In conclusion, the endovascular approach plays a complementary role to surgical treatment and is used to widen the narrowing in the artery. However, prior surgical release may be required for this method to be effective.


Frequently Asked Questions About Celiac Artery Compression



What is celiac artery outlet?



The celiac artery or celiac artery originates from the abdominal aorta, the largest artery in the body, and carries blood pumped from the heart to various organs of the abdomen. These organs include the duodenum and upper part of the pancreas, liver, stomach, abdominal oesophagus and spleen. In the human body, the celiac artery arises from the upper edge of the L1 vertebra.


What is MALS disease?


MALS (median arcuate ligament syndrome) is a condition in which the celiac artery is compressed by the median arcuate ligament of the diaphragm in the proximal part of the celiac artery where it originates from the aorta, resulting in reduced blood flow in the gastrointestinal tract or ischaemic (blood deficiency) condition. The most prominent symptom of this condition is abdominal pain after a meal.
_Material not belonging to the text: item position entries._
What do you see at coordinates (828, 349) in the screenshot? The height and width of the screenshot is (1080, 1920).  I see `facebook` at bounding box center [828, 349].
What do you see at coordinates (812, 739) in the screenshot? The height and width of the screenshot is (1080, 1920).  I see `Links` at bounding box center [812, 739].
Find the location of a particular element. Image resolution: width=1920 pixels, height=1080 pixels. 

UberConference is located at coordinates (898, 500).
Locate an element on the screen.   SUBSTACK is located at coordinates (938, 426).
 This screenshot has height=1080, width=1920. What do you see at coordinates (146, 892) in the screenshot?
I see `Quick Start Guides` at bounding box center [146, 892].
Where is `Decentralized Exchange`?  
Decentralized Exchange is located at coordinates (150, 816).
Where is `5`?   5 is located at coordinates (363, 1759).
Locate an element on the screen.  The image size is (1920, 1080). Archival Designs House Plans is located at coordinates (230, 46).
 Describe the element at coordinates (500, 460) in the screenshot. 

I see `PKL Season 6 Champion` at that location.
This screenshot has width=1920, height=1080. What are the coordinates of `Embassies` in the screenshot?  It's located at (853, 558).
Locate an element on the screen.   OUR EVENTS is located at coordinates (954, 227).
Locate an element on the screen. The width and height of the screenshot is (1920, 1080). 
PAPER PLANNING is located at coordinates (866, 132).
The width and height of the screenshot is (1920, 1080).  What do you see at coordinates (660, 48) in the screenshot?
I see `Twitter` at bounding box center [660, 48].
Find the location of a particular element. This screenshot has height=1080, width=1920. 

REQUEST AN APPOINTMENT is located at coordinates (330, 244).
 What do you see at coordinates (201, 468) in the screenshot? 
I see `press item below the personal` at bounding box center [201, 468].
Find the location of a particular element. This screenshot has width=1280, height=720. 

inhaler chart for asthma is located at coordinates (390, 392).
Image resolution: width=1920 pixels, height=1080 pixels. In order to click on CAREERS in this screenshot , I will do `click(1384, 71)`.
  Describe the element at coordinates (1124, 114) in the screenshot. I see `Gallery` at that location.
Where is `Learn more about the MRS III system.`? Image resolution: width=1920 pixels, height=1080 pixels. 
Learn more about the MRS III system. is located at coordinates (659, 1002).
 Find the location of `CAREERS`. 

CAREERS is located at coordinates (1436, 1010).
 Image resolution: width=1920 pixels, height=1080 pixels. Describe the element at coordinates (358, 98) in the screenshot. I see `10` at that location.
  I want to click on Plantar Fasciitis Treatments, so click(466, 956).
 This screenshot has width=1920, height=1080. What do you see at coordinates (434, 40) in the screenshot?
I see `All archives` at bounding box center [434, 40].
Can celiac disease be detected on ultrasound?


Yes, the presence and condition of the celiac artery can be determined by ultrasound. Colour Doppler ultrasound of the celiac artery usually begins with a transverse scan of the proximal abdominal aorta. During this scan, a T or ‘seagull’ appearance is obtained, showing the bifurcation of the hepatic and splenic branches. The presence and condition of the celiac artery can be assessed by this method.